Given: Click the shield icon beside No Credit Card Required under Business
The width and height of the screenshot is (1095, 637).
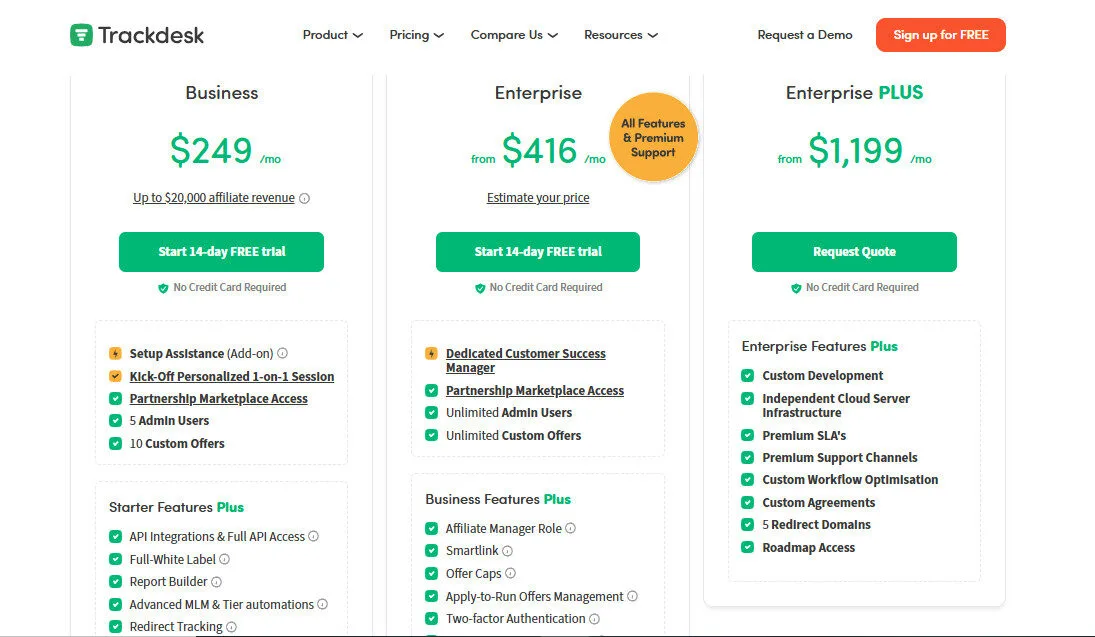Looking at the screenshot, I should click(163, 287).
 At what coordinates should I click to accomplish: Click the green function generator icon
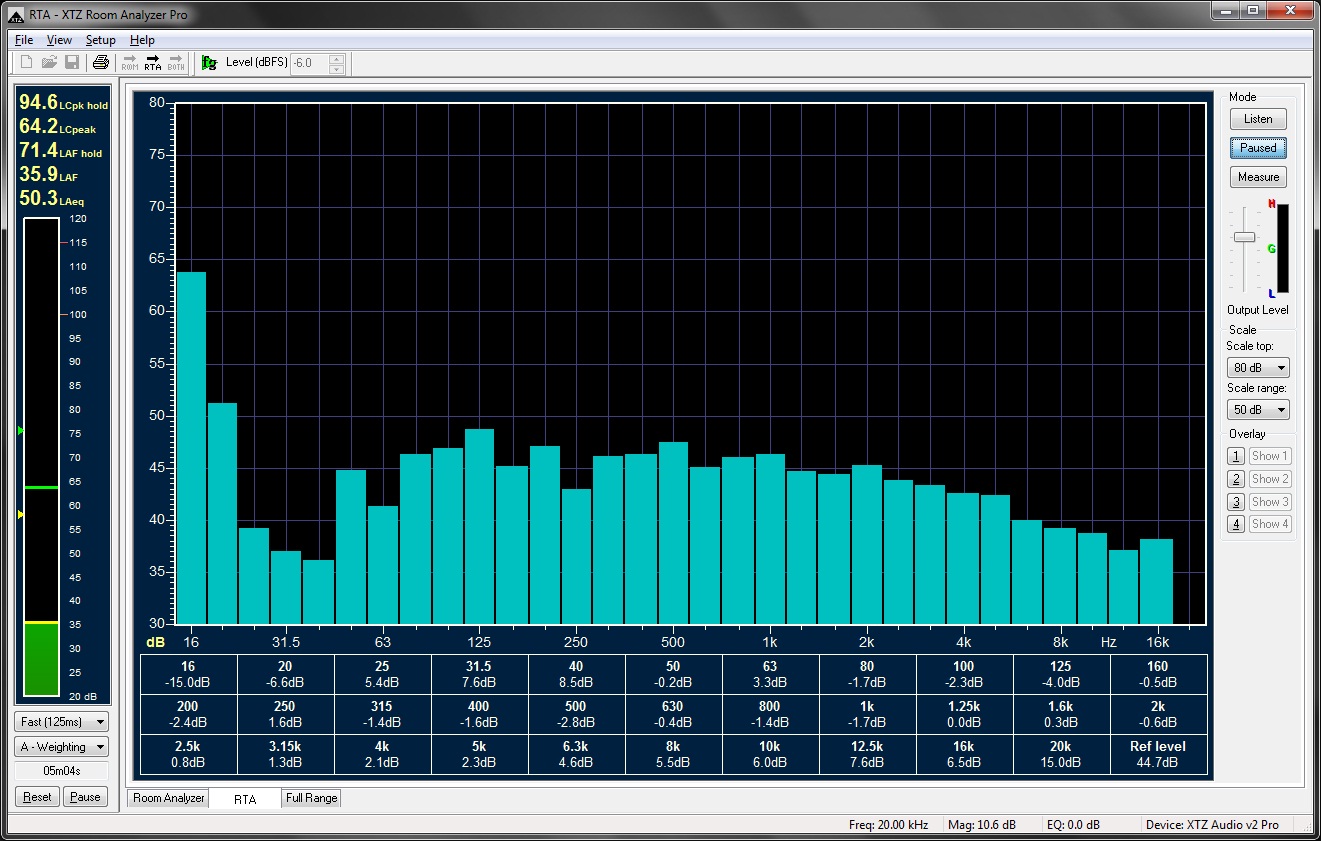(x=209, y=63)
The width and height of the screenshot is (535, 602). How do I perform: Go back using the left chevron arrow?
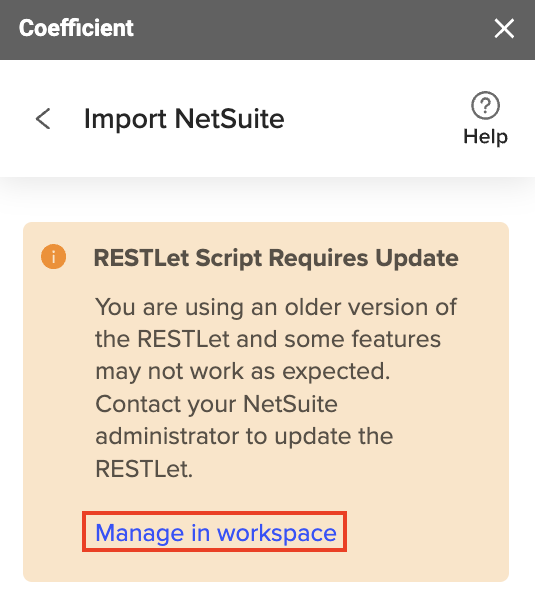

------------------------------------

• What you have to do
Each entry must be retyped word for word, with every image omitted.

• The answer
Given: Click the shield icon beside No Credit Card Required under Business
The width and height of the screenshot is (1095, 637).
Looking at the screenshot, I should click(163, 287).
 At what coordinates should I click to accomplish: Click the green function generator icon
(x=209, y=63)
The width and height of the screenshot is (535, 602). How do I perform: Go back using the left chevron arrow?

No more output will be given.